Colorado panel weighs immigration enforcement options |

Colorado panel weighs immigration enforcement options

Ivan Moreno
The Associated Press
Aspen, CO Colorado

GOLDEN, Colo. ” A panel reviewing immigration enforcement in Colorado is considering training jail deputies to spot detainees who are in the country illegally to expedite deportation proceedings and ease overcrowded jails.

The training would be similar to what some law enforcement agencies around the country receive, including Colorado’s State Patrol, to enforce immigration law during the course of their patrolling.

The panel is expected to meet once more before it delivers a final report to Gov. Bill Ritter with its recommendations by the end of the year. Ritter ordered the review by the state Department of Public Safety after a suspected illegal immigrant was accused of causing a September crash at an ice cream store in the Denver suburb of Aurora that killed three, including a 3-year-old boy. Francis M. Hernandez, the suspect in the crash, was arrested on driving violations more than a dozen times by various law enforcement agencies in the state, but Immigration and Customs Enforcement said it was never notified.

Arapahoe County Sheriff Grayson Robinson, who had previously opposed the federal training known as 287g, now embraces the idea ” as long as it’s used only at jails. ICE pays for the 287g training.

“It’s a change in my public policy because for the longest time I didn’t think that local agencies should do 287g,” Robinson said, explaining that he thinks immigration enforcement is the federal government’s job.

Robinson, who heads the legislative affairs committee for the County Sheriffs of Colorado, said most sheriffs in the state like the idea of having training for jail personnel because it would help quell overcrowding and improve public safety by causing illegal immigrants who have committed violent crimes to be deported. El Paso County has the only jail in the state with deputies who have taken the 287g training.

However, Robinson said he opposes immigration enforcement by patrolling officers because the “immigrant community would be less likely to report crimes” if they see officers as enforcers of immigration laws.

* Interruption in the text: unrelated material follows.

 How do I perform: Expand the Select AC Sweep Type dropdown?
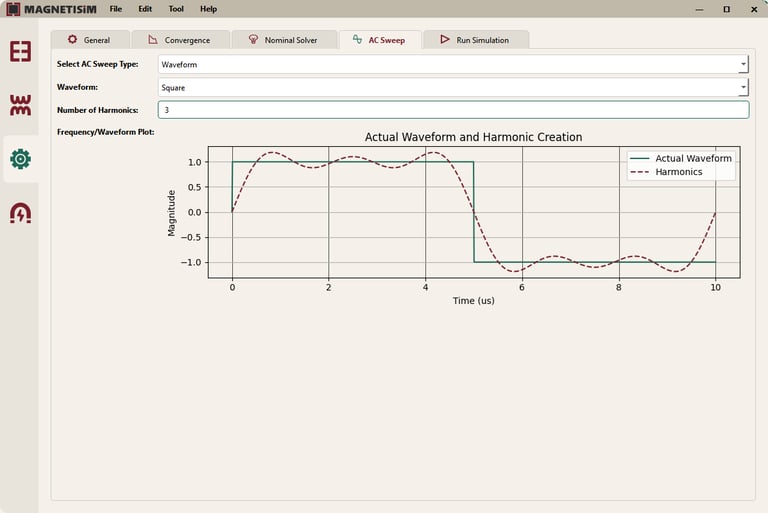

Colorado’s state patrol is among dozens of police agencies nationwide with federal training to identify and detain suspected illegal immigrants. Other law enforcement agencies with the training can be found in California, Georgia, Florida and Arizona.

The panel, which includes state legislators and law enforcement officials, is also considering asking Immigration and Customs Enforcement to expand its capacity to hold illegal immigrants in Wyoming and Colorado. Currently, ICE has about 700 beds at facilities it contracts with in Colorado and Wyoming, said Lance Clem, a spokesman for Colorado’s Department of Public Safety.

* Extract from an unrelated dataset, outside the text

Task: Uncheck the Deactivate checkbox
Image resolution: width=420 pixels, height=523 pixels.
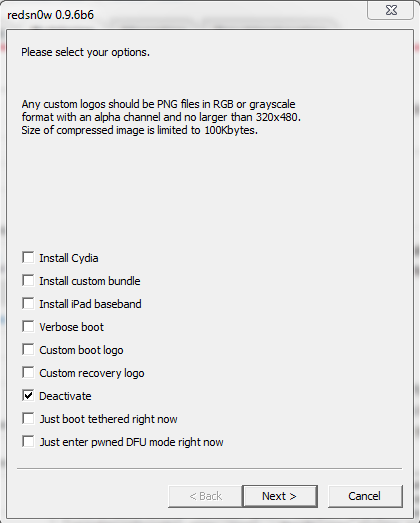Action: click(28, 396)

Panel members also said they think the federal government should repay the state for what it costs to hold illegal immigrants in Colorado jails. State legislators passed a law in 2006 asking the state attorney general to try to recover those costs.

In an August letter, Colorado Attorney General John Suthers told the state’s congressional delegation that it has cost the state $39.8 million to house illegal immigrants in the last fiscal year but the state has received only about $3.3 million from the federal government.